«30 Jahre lang kämpfte ich um die Liebe meiner Mutter»

Sie sollte nie zur Welt kommen – und doch kam sie. Darum wurde das ungewollte Kind von seiner Mutter nie abgelehnt. Doch Eva-Maria Janutin fand trotzdem ihren Weg zu Liebe und Glück.

Mit Geschrei kündete Mitte Juni 1962 ein Baby im Spital in Langenthal BE seine Ankunft auf dieser Erde an. Eine Ankunft, die seine Mutter Katharina zu verhindern versucht hatte.

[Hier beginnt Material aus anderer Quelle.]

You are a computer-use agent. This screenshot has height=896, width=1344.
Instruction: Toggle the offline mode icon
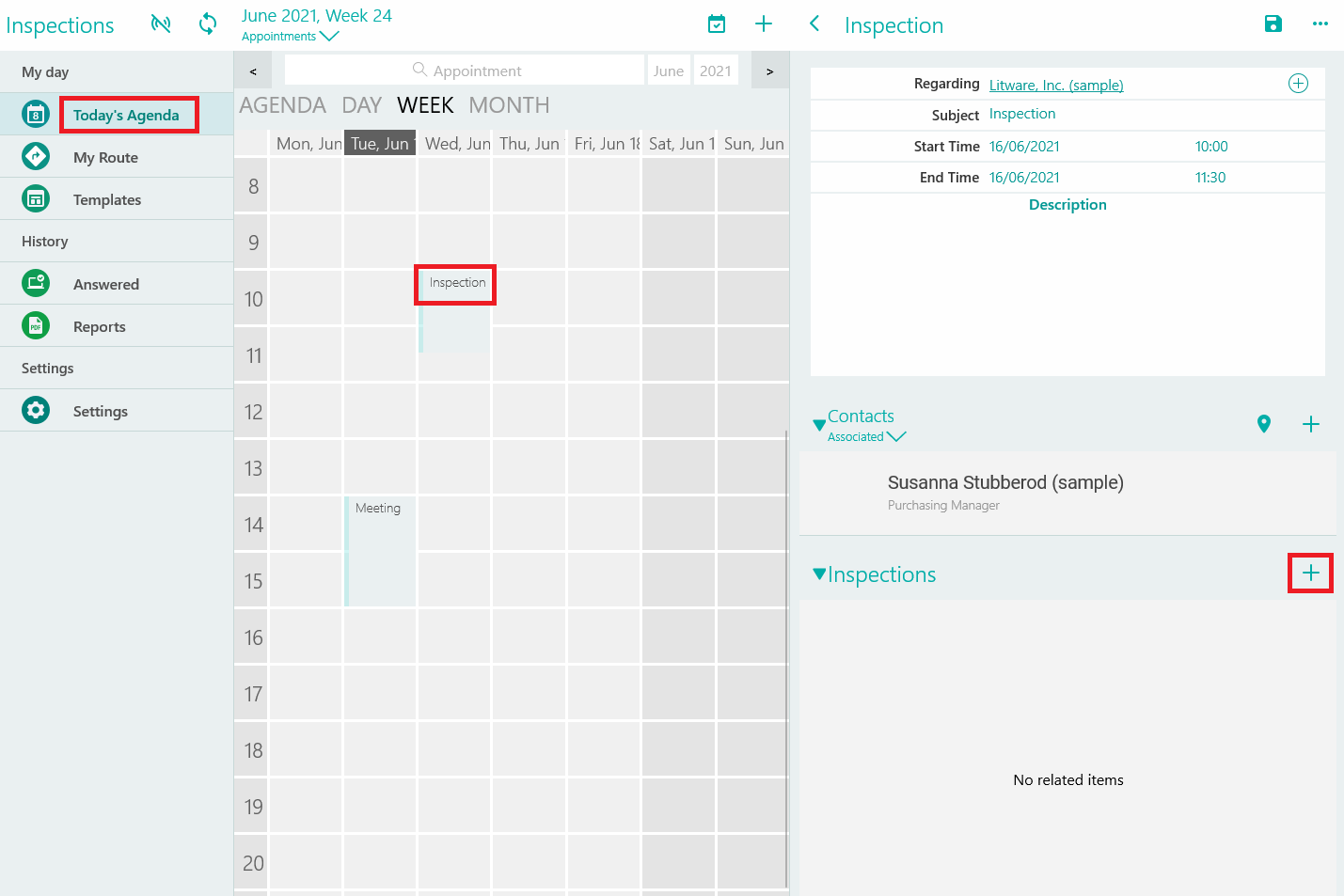(161, 24)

Mit der Geburt von Eva-Maria ging ein Drama weiter, das vor vielen Jahren seinen Anfang nahm: Bereits als 17-Jährige war Katharina in psychiatrischer Behandlung. 1960 lernte sie Eva-Marias Vater Rudolf Eichelberger kennen; ein Jahr später heirateten sie. Katharina brachte den dreijährigen Sohn Martin mit in die Ehe. Es war wichtig, unter die Haube zu kommen, denn ein uneheliches Kind bedeutete Schande. Ehemann Rudolf liebte Martin, wünschte sich aber eigene Kinder. Seine Frau wollte das um jeden Preis verhindern. Sie befürchtete, ihr Mann könnte die eigenen Kinder Martin vorziehen.

Als sie trotzdem schwanger wurde, liess sie abtreiben. Doch der Bauch wuchs weiter: Die «Engelmacherin» hatte nicht gemerkt, dass ihre «Patientin» mit Zwillingen schwanger war.

Das war ein Schock. Die Mutter liess ihre Tochter vom ersten Tag an spüren, dass sie ein ungewolltes Kind ist. «30 Jahre kämpfte ich um die Liebe meiner Mutter», sinniert Eva-Maria Janutin. «Wie sehr habe ich mir ein liebes Wort oder eine Umarmung ersehnt.» Vergeblich. Wenn es ihrer Mutter psychisch schlecht ging, setzte es sogar Prügel.

So lebte sie als Kind in ihrer eigenen Welt und wurde früh selbständig. «Die fehlende Mutterliebe liess mich jedoch Momente des Glücks umso stärker und eindrücklicher geniessen.» Geliebt wurde sie von ihrem Vater, und zu ihrem Bruder Martin bestand ein inniges Verhältnis. «Vor allem bei meiner Grossmutter Emma fand ich eine seelische Heimat.»

Glück und Leid prägten den Lebensweg von Eva-Maria Janutin. Sie war beruflich erfolgreich, heiratete 1990 ihre grosse Liebe Alex. Der Ehe entsprossen zwei Kinder: Jan (25) und Jael (16). «Was ich als Kind erlebte, lässt mich mein Familienglück umso intensiver geniessen.» Tiefes Leid erfuhr sie vor zwölf Jahren, als Martin den Freitod wählte. «Ich kann nur erahnen warum. Er litt unter dem Diktat unserer Mutter. Nie durfte er sich selbst sein.»

Fünf Jahre später starb ihr Vater. Ihre Mutter erkrankte an Alzheimer und lebt in einem Pflegeheim. Ironie des Schicksals: Auch Eva-Maria trug Zwillinge unter dem Herzen. Aber im Gegensatz zu ihrer Mutter freute sie sich riesig auf die zwei. Leider überlebte nur eines.

Vor einigen Jahren beschloss die heute 55-Jährige, ihr bewegtes Leben niederzuschreiben. «Der Sinn meines Buches ist, Menschen zu zeigen, wie sie sich aus ihren Zwängen befreien. Viele haben das Gefühl, sich selber oder anderen nicht zu genügen. Denen möchte ich helfen, ihre innere Kraft zu aktivieren. Ich will eine Brücke bauen zum Leser und ihm helfen, seelische Nöte zu überwinden.»

Das gleiche Ziel verfolgt sie mit ihren Gesprächs- und Hypnosetherapien in ihrer Praxis in Cham. «Ich glaube an das Gute im Menschen», betont Eva-Maria Janutin, «und wenn jeder mehr nach seinem Herzen handelt als nach dem Kopf, wird es ihm besser gehen.»